On Thu, 22 May 2025 at 15:52, Sean Christopherson <seanjc@xxxxxxxxxx> wrote:
>
> On Wed, May 21, 2025, Fuad Tabba wrote:
> > On Wed, 21 May 2025 at 16:51, Vishal Annapurve <vannapurve@xxxxxxxxxx> wrote:
> > > On Wed, May 21, 2025 at 8:22 AM Fuad Tabba <tabba@xxxxxxxxxx> wrote:
> > > > On Wed, 21 May 2025 at 15:42, Vishal Annapurve <vannapurve@xxxxxxxxxx> wrote:
> > > > > On Wed, May 21, 2025 at 5:36 AM Fuad Tabba <tabba@xxxxxxxxxx> wrote:
> > > > > There are a bunch of complexities here, reboot sequence on x86 can be
> > > > > triggered using multiple ways that I don't fully understand, but few
> > > > > of them include reading/writing to "reset register" in MMIO/PCI config
> > > > > space that are emulated by the host userspace directly.

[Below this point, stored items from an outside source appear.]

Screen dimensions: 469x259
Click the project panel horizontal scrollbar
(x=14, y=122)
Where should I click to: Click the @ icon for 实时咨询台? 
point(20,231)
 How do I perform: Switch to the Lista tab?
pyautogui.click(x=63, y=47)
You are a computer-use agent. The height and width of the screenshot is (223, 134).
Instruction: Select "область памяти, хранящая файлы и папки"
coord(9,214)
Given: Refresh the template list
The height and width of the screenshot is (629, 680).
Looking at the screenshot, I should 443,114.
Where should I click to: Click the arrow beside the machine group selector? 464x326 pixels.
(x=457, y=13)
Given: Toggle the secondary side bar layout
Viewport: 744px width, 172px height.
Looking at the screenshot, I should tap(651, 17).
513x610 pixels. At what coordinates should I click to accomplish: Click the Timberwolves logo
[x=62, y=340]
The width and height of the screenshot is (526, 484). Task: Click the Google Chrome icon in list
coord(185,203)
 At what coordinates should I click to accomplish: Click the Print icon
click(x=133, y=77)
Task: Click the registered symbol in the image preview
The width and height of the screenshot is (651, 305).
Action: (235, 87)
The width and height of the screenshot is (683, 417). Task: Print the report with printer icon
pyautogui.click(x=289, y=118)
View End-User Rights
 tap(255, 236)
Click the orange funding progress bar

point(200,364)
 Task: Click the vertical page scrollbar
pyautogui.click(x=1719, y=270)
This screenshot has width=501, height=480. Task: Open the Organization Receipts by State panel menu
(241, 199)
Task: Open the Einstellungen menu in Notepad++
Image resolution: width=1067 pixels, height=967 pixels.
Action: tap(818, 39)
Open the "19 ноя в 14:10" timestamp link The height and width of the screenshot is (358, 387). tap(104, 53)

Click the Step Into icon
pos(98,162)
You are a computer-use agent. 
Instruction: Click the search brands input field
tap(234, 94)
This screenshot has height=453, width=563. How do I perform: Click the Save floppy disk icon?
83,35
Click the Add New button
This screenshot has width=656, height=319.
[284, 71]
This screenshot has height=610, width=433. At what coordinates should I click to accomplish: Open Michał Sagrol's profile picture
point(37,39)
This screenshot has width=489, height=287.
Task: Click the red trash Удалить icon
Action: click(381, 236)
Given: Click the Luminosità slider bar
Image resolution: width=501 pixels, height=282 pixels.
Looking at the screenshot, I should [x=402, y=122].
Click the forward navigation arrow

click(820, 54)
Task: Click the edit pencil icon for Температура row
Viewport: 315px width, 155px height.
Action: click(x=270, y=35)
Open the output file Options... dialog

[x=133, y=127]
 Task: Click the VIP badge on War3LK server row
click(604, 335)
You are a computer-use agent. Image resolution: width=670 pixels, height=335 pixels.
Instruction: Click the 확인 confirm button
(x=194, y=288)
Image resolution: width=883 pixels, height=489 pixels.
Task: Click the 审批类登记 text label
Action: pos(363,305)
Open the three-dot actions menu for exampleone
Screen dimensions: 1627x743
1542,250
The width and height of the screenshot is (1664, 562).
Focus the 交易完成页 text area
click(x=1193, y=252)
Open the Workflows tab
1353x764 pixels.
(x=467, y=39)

Host has to
> > > > > know when the guest is shutting down to manage it's lifecycle.
> > > >
> > > > In that case, I think we need to fully understand these complexities
> > > > before adding new IOCTLs. It could be that once we understand these
> > > > issues, we find that we don't need these IOCTLs. It's hard to justify
> > > > adding an IOCTL for something we don't understand.
> > > >
> > >
> > > I don't understand all the ways x86 guest can trigger reboot but I do
> > > know that x86 CoCo linux guest kernel triggers reset using MMIO/PCI
> > > config register write that is emulated by host userspace.
> > >
> > > > > x86 CoCo VM firmwares don't support warm/soft reboot and even if it
> > > > > does in future, guest kernel can choose a different reboot mechanism.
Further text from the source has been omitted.